# Work required:
Please rewrite everything in the material from the line containing "460x307 pixels. How" down to the line containing "The width and", putting "pipette" in place of "eyedropper" and keeping all else the same. Leave the pictures out of your answer.

# Data in this exercise:
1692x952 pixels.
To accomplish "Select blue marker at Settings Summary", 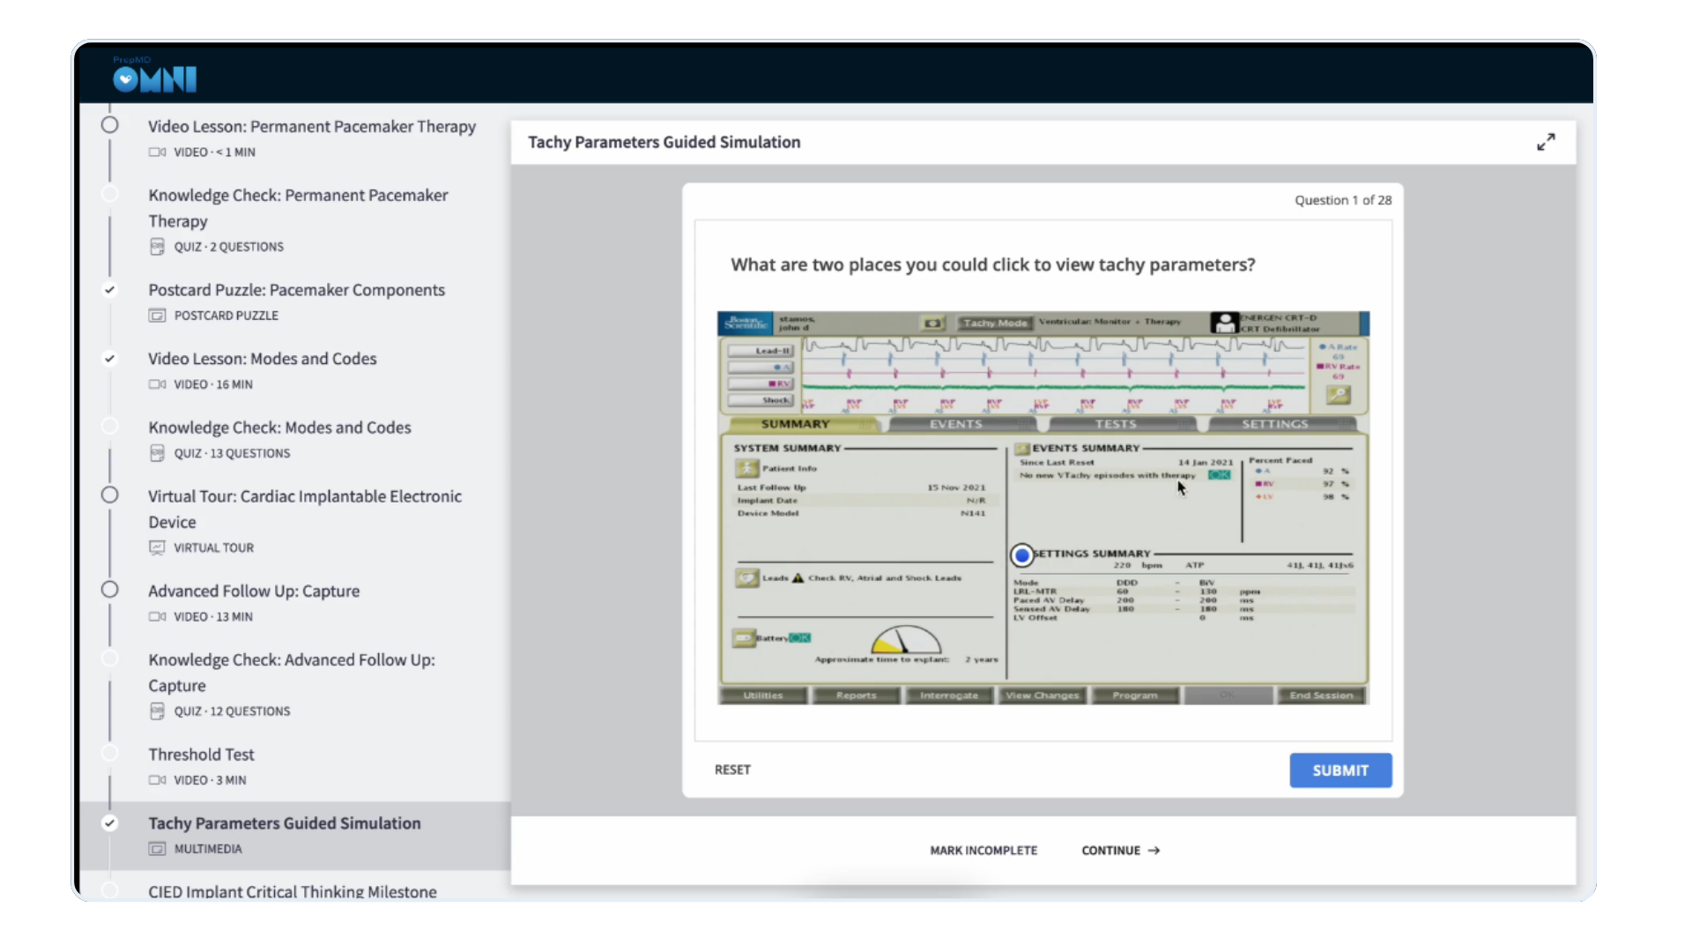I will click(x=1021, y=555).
---
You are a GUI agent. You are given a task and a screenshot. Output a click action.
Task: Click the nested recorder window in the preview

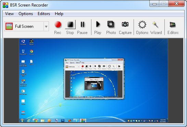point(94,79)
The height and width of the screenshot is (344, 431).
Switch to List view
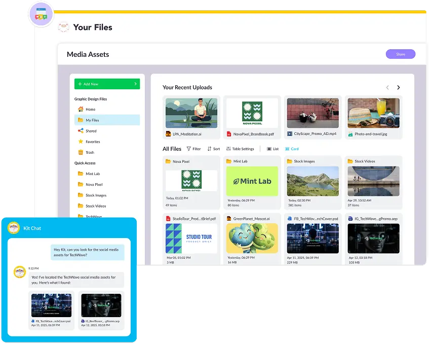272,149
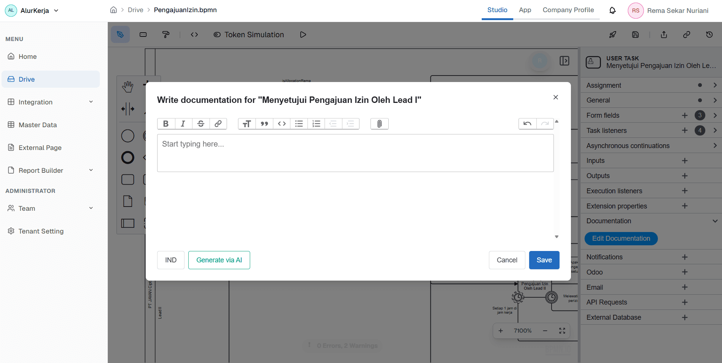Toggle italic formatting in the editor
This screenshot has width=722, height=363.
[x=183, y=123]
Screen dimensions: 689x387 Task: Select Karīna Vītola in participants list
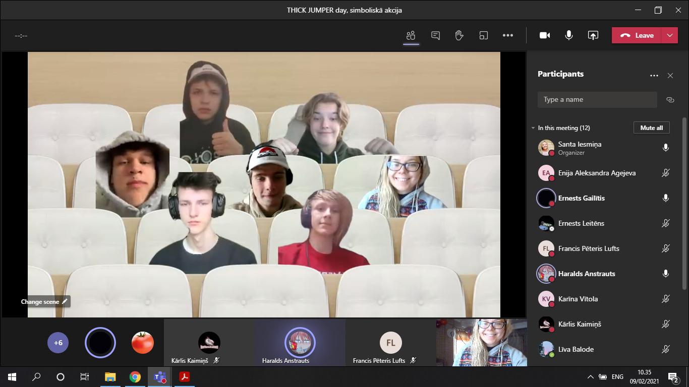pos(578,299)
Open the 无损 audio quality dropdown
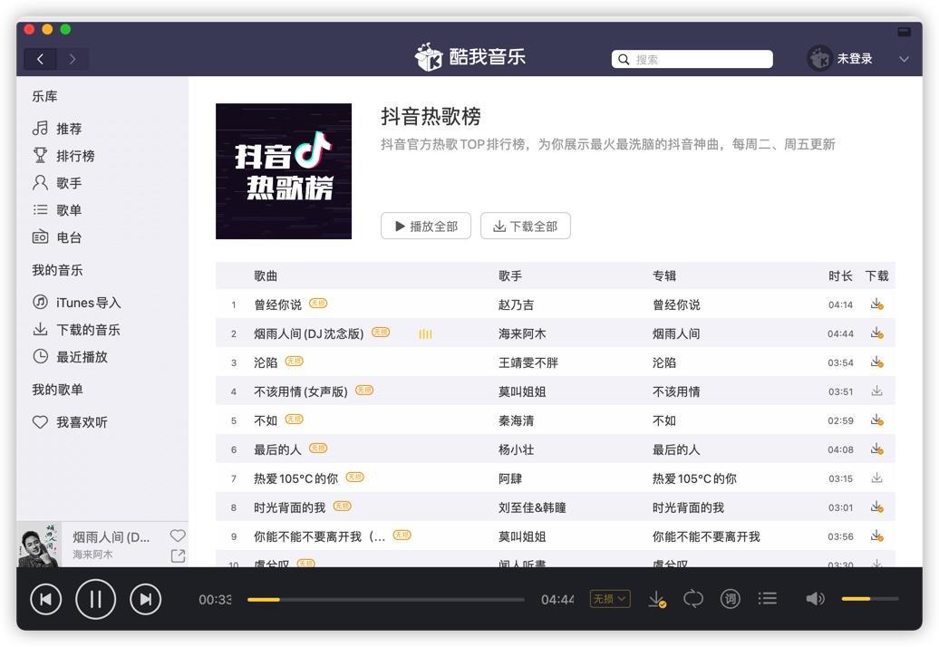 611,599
* * *
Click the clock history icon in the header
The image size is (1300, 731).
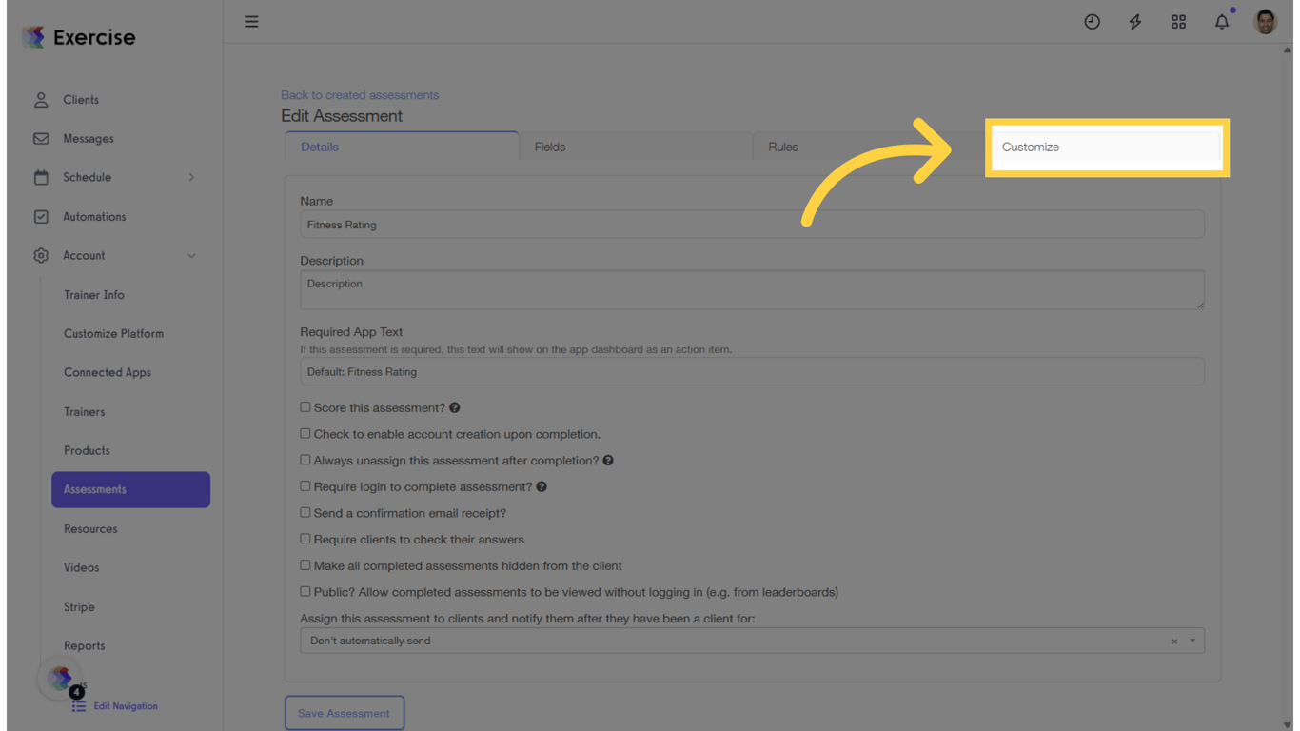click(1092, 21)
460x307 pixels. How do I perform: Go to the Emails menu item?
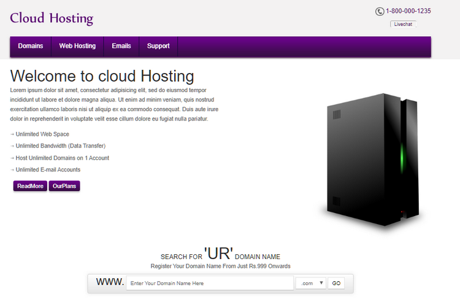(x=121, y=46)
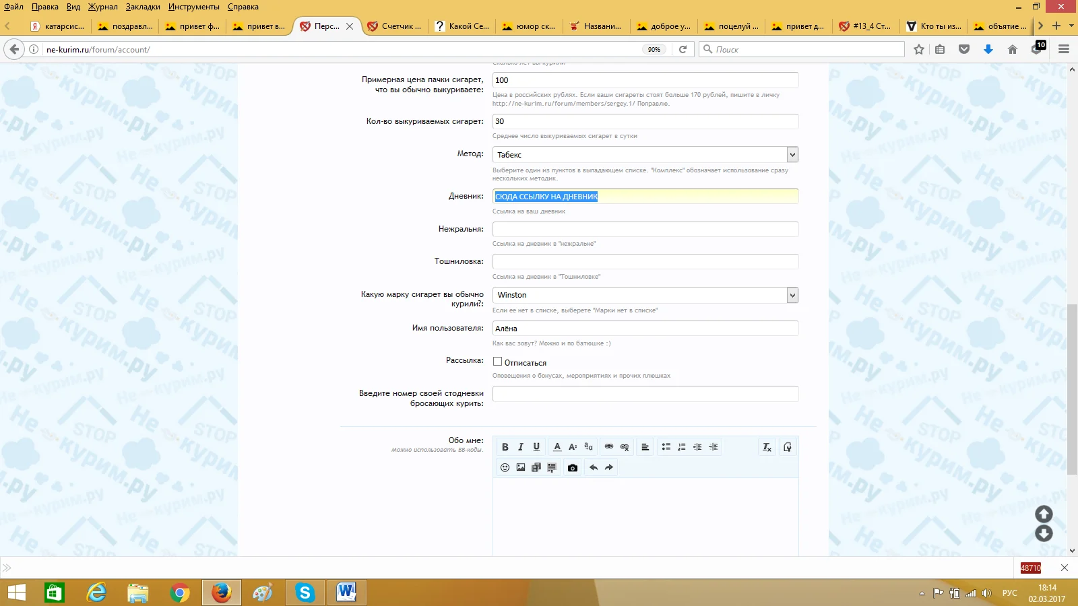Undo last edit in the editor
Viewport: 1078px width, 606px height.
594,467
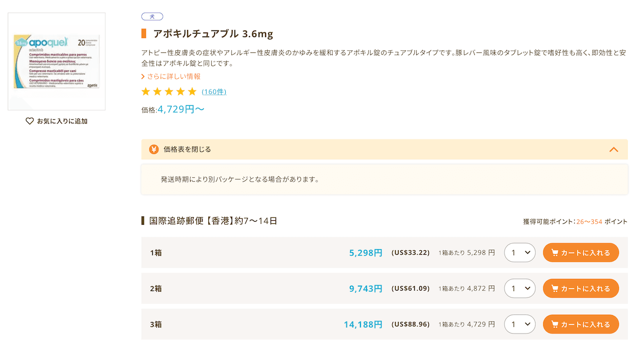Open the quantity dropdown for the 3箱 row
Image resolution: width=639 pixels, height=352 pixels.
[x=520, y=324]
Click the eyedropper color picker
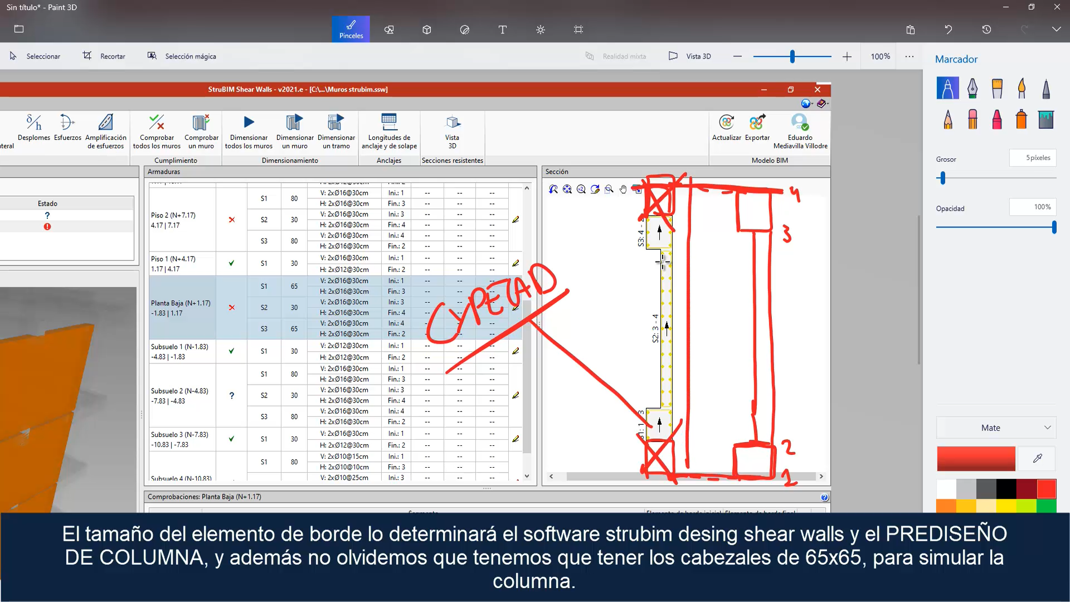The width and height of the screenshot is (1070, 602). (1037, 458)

# Exercise response:
460x307 pixels. How do I perform: Go to the Emails menu item?
(x=121, y=46)
Undo last edit in the editor
Viewport: 1078px width, 606px height.
594,467
Open the quantity dropdown for the 3箱 row
Image resolution: width=639 pixels, height=352 pixels.
[x=520, y=324]
Click the pipette color picker
The width and height of the screenshot is (1070, 602). (1037, 458)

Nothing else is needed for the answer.